ABOUT THIS TASK: Write out every line below that includes the word "more".

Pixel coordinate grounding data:

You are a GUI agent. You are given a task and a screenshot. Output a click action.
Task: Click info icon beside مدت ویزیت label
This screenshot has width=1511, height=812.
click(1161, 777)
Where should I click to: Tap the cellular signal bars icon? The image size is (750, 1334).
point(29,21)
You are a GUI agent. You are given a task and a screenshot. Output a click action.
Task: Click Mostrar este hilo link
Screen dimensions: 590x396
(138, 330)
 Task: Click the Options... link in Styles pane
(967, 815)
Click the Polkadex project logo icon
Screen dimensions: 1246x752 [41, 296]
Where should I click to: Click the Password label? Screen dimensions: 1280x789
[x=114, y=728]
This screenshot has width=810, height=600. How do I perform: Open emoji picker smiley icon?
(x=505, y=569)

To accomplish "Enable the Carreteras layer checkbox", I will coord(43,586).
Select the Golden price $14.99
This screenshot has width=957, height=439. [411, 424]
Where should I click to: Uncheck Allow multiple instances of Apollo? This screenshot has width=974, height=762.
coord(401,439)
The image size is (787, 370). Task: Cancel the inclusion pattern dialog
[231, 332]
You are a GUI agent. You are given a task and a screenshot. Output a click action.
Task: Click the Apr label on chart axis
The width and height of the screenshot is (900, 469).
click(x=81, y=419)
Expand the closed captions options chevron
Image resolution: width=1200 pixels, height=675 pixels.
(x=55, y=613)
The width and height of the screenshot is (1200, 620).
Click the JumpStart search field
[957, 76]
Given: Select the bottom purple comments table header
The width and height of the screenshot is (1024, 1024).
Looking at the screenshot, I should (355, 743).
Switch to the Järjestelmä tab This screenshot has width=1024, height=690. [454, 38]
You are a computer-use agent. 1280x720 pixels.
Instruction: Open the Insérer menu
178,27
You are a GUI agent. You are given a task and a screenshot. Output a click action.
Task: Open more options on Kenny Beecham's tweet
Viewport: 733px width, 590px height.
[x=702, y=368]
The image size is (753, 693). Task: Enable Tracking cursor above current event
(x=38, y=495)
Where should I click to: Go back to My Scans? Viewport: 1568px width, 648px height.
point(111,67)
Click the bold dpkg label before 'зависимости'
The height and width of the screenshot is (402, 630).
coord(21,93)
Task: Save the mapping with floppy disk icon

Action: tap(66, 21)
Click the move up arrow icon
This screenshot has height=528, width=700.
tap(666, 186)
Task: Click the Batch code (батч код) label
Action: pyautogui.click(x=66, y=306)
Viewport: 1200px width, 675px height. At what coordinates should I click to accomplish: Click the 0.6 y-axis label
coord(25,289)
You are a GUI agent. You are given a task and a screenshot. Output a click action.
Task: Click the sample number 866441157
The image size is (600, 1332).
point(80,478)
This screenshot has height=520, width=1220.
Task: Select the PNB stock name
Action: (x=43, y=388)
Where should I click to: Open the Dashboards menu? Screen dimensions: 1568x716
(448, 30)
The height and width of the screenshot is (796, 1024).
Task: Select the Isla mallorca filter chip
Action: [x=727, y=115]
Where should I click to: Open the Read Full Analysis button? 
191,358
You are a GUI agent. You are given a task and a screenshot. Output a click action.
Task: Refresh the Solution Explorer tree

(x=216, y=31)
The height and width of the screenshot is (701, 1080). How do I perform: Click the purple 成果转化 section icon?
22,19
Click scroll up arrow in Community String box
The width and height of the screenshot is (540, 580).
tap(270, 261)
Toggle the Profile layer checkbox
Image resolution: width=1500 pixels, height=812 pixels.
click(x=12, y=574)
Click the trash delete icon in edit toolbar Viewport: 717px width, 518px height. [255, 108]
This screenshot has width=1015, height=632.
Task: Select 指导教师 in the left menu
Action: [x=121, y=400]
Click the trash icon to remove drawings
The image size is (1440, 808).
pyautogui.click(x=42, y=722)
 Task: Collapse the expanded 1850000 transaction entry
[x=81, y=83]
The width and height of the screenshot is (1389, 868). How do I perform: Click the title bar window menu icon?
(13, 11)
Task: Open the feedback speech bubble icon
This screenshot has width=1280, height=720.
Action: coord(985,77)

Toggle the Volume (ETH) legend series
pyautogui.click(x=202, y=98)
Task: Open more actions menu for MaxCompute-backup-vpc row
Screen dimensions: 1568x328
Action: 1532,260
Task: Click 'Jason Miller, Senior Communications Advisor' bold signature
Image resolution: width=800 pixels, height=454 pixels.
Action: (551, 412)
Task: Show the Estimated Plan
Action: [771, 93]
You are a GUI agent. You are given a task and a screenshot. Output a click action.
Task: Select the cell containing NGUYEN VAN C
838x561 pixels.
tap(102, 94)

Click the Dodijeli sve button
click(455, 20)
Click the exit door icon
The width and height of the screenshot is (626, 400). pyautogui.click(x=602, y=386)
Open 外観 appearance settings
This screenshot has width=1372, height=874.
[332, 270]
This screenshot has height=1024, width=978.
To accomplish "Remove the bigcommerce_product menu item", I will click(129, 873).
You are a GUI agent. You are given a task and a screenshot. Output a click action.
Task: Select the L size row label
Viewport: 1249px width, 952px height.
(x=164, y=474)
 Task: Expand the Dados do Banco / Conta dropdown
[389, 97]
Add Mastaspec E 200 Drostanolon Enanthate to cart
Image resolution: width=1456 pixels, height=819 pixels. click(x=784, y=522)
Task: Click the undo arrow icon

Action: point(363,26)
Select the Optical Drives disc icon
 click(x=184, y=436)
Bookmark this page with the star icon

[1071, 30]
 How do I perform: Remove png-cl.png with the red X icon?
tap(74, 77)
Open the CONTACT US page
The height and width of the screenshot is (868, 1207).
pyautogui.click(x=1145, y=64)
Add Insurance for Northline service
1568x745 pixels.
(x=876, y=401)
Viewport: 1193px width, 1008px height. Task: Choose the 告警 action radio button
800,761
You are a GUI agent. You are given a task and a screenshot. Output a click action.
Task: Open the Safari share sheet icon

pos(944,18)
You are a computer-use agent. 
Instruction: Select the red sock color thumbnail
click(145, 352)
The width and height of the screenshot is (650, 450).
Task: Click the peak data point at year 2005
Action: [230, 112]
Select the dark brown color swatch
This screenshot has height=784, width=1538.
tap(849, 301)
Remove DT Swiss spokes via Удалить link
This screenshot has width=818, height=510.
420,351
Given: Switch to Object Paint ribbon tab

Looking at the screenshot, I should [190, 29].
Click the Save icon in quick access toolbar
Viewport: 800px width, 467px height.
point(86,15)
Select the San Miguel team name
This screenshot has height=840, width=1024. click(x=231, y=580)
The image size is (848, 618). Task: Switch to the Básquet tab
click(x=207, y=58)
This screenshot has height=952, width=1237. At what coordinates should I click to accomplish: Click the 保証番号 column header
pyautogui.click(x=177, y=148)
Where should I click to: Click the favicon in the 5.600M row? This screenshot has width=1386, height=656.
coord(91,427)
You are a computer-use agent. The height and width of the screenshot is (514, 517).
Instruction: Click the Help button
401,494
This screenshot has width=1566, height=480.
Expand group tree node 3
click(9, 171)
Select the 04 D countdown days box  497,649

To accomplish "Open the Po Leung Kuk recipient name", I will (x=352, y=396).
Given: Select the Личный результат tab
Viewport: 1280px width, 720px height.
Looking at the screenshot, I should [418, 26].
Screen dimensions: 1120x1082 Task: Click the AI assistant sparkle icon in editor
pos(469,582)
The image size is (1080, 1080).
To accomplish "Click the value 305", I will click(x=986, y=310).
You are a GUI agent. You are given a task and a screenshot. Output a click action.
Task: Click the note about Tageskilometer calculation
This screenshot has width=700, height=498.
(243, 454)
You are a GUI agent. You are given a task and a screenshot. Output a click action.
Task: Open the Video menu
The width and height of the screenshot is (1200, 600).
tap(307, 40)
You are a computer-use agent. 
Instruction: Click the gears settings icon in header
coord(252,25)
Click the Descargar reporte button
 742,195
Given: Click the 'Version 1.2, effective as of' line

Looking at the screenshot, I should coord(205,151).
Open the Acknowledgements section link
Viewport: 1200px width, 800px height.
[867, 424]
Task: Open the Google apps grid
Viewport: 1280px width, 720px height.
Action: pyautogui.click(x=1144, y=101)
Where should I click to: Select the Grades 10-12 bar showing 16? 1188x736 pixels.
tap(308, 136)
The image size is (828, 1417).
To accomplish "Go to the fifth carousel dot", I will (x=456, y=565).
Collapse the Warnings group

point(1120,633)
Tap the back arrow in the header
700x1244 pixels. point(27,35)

RESPONSE BOX:
Task: Open more options on Kenny Beecham's tweet
Task: Open more actions menu for MaxCompute-backup-vpc row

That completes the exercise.